Zwölf Minuten nach dem ersten Schuss befand sich Kozak auf dem Dach und war von Beamten umgeben. Nach Angaben der Nachrichtenagentur Reuters warf der Schütze sein langläufiges Gewehr mit Zielfernrohr auf den Boden und hatte anschließend nur noch eine Schrotflinte bei sich. Nach Angaben des Prager Polizeichefs Petr Matejcek hat er sich selbst erschossen. Als alles vorbei war, seien die Flure des Gebäudes mit „ganzen Haufen“ Munition übersät gewesen, sagte Matejcek.

Über den Autor

Michel Maas ist Auslandsredakteur der Volkskrant. Zuvor war er Kriegsreporter und Korrespondent in Osteuropa und Südostasien.

Bevor Kozak am Donnerstag zu seiner tödlichen Schießerei schwerbewaffnet nach Prag aufbrach, ermordete er auch seinen Vater zu Hause in der Stadt Kladno. Er wird außerdem verdächtigt, am 15. Dezember im Klanovice-Wald am Stadtrand von Prag einen Mann und sein zwei Monate altes Baby ermordet zu haben. Die Polizei ermittelt in diesem Fall noch.

Nach Angaben des Gesundheitsministeriums wurden 27 Menschen ins Krankenhaus eingeliefert, darunter drei Ausländer: zwei aus den Vereinigten Arabischen Emiraten und einer aus den Niederlanden. Von den 27 Personen sind zwölf schwer verletzt, und von diesen zwölf befindet sich mindestens einer in einem kritischen Zustand.

„Sehr guter“ Kunststudent

David Kozak selbst war Student an der Karlsuniversität. Er hatte einen Bachelor-Abschluss an der Fakultät für Geisteswissenschaften und studierte Literaturwissenschaft. Der 24-Jährige galt als „sehr guter Schüler“, und einen Tag nach der Schießerei versuchte die Tschechische Republik vergeblich zu erklären, wie es möglich sei, dass eine solche Person eine so schreckliche Tat begehen könne. Er war nicht einmal vorbestraft.

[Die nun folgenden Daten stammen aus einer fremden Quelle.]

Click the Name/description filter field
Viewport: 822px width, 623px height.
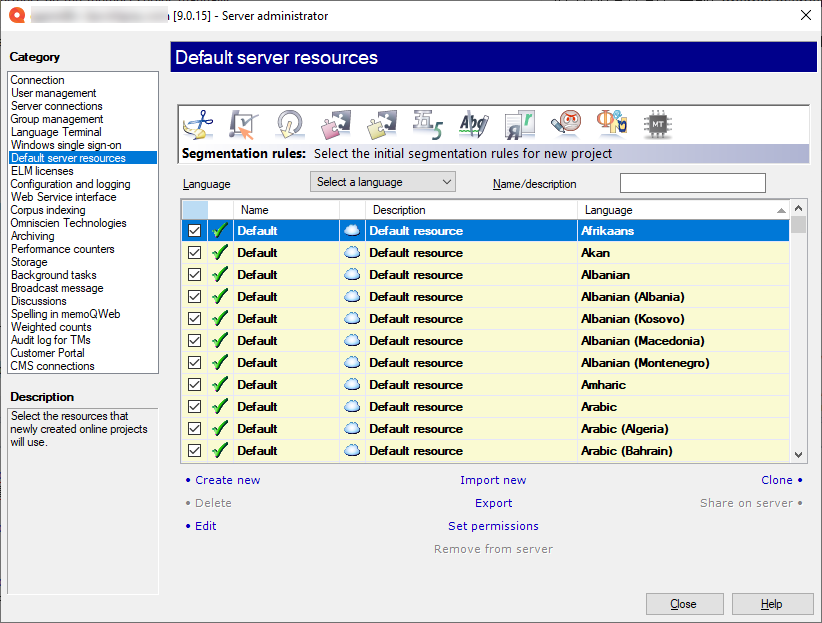(692, 183)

Die Medien zitierten aus den Telegram-Nachrichten, die Kozak vor seiner Tat ins Internet gestellt hatte. Besonders der Text, in dem er sagte, dass „jeder ihn hasste und er jeden hasste“: „Ich hasse die Welt und möchte so viel Schmerz wie möglich hinterlassen.“ Innenminister Vit Rakusan forderte die Medien auf, mit solchen Details sparsam umzugehen und sie nicht zu einer Sensationsgeschichte zu machen: „Das ist Realität, keine TV-Serie.“

Waffengenehmigungen

Die Realität ist noch nicht ganz ausgereift. So deutete Associated Press am Freitag an, dass Kozak möglicherweise nicht auf dem Dach Selbstmord begangen habe, sondern von der Polizei erschossen worden sei. Auch die Frage, wie viele und welche Waffen Kozak bei sich hatte, blieb unbeantwortet. Nach Angaben der Polizei hatte er „mehrere Waffen“ bei sich, aber das war’s. Der Student besaß Genehmigungen für acht Schusswaffen, die Frage ist jedoch, ob er alle acht mitgenommen hat.

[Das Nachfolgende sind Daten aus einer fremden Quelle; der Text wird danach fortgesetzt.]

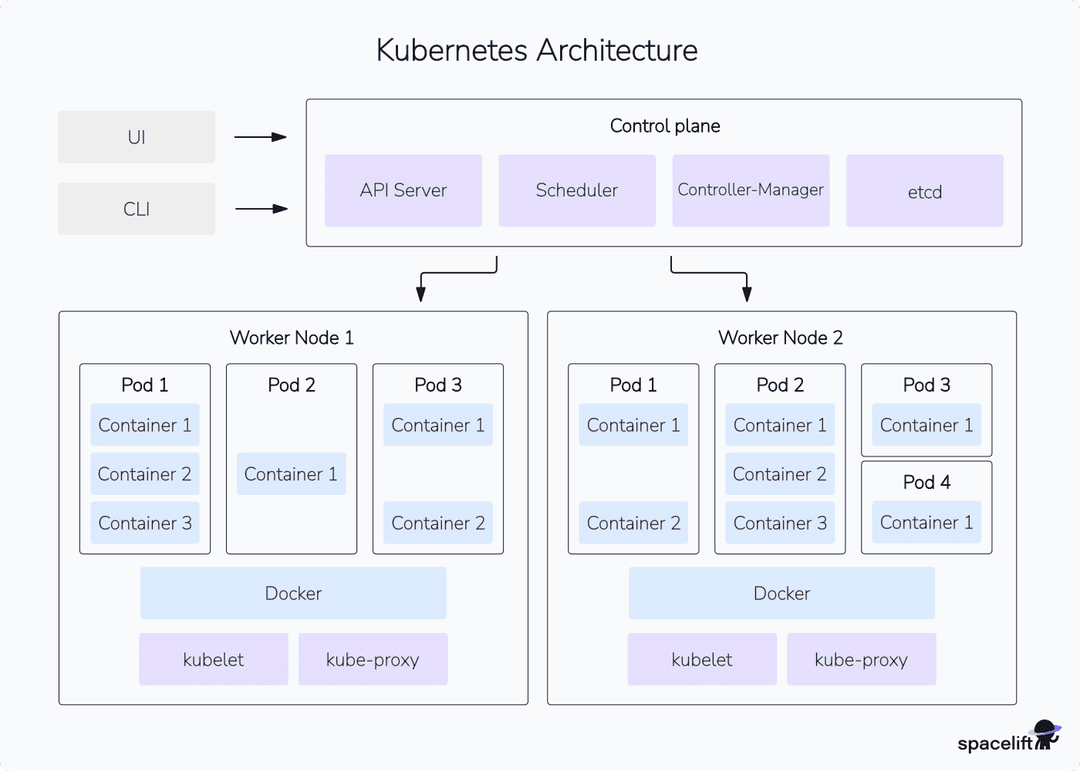Select the Worker Node 2 header
The image size is (1080, 771).
coord(780,337)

Die Niedergeschlagenheit war in den Straßen Prags spürbar. Der Jan Palachplein, wo die Schießerei stattfand, liegt nur wenige Gehminuten vom touristischen Hauptmarkt der Altstadt entfernt, wo ein Weihnachtsmarkt stattfand. Auch dort wurde die Weihnachtsstimmung einen Tag später durch den Massenmord überschattet. Der Samstag wurde von der Regierung zum nationalen Trauertag erklärt.